Le 1er juin l'escadre d'évolutions et la Therpsicore (comte de Guichen) quittent la rade de Brest et partent croiser sur les côtes d'Espagne. Le duc de Chartres sera accueilli dans toutes ses escales (La Corogne, Saint-Jacques-de-Compostelle, Ferrol) comme un Prince et couvert d'honneurs par les autorités espagnoles en dépit des ordres du ministre.

 

Mais pour l'intendant de Brest, l'affaire n'est pas finie et va se gâter, car en bon courtisan - traduire : ayant cédé "aux vives instances" répétées de tiers (M. d'Orvilliers, de Guichen ?)… il avait fait embarquer en dépit de l'intention du Roi relayée par Sartine "un canot pour l'usage particulier de M. le Duc de Chartres, avec un des trois tendelets que vous aviez en magasin. (…)". Pour cet acte de désobéissance Ruis-Embito est admonesté par Sartine dans une lettre du 30 juin 1775 ; ce dernier lui reproche son manque de fermeté face aux sollicitations… Cet écart de conduite augurait mal de la visite du ministre à Brest prévue pour le mois d'août de la même année. Il est probable que le Roi ne souhaitait pas mettre trop en avant la popularité de son "cousin" Orléans qui lors de son séjour brestois de mai 1772, sous le règne précédent, avait été tant acclamé par la population locale que son séjour avait été écourté ; c'est du moins ce que croit savoir "l'Espion Anglois" proche des Orléans : "On croit que le Prince, instrument de l'ombrage que la cour prenoit de tant de marques d'attachement pour son altesse, a abrégé son voyage pour dissiper les inquiétudes du ministère". Sartine en 1775 ne voulait probablement pas que la popularité du duc de Chartres ne fasse de l'ombre au jeune Louis XVI, à peine sacré à Reims (11 juin) et à ses frères, Provence et Artois. Le 8 septembre 1775 la Terpsichore entrait en rade ; Sartine était sur place depuis le 24 août... Le lendemain, sans tambours ni trompettes, le duc de Chartres quittait Brest pour Paris. Le 12, il se présentait à Versailles pour faire sa cour au Roi… Dans ses "Mémoires secrets", Bachaumont ne pipe mot, ni de canot… ni de tendelet… mais il s'étend sur la santé du Prince, "revenu fort maigre et fort sec, n'ayant pu manger, et tourmenté souvent par le mal de mer. Il ne paroît pas cependant qu'il se dégoûte du métier…" Il ne paraît pas dégoûté car il figurera à Brest en 1776 puis, en juillet 1778, à la bataille d'Ouessant.

 

Source du fait-divers : Arch. SHD Marine Brest, 1E 541, 22 mai 1775, p. 180-181 et fonds Levot, Ms. 40, p. 532-533.

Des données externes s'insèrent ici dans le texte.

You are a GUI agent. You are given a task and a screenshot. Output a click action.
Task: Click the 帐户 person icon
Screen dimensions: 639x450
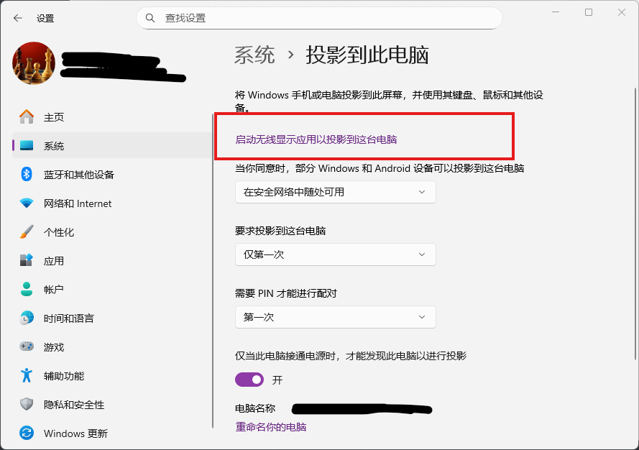pyautogui.click(x=27, y=290)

Illustration : BNF, Bibl. Arsenal, MS-6436 (98c) : Carte de la « 3e tournée militaire dans les provinces maritimes occidentales de la France : Normandie et Bretagne » [1754].

 

Notes :

"tendelet", embarcation disposant d'une protection contre les intempéries, le plus souvent une couverture en toile forte ou en cuir.

"Duc de Chartres", Louis-Philippe d'Orléans (1747-1793), le futur "Philippe-Egalité" de la Révolution.

"Terpsichore", frégate de 36 canons (1763-1783), CV comte de Guichen.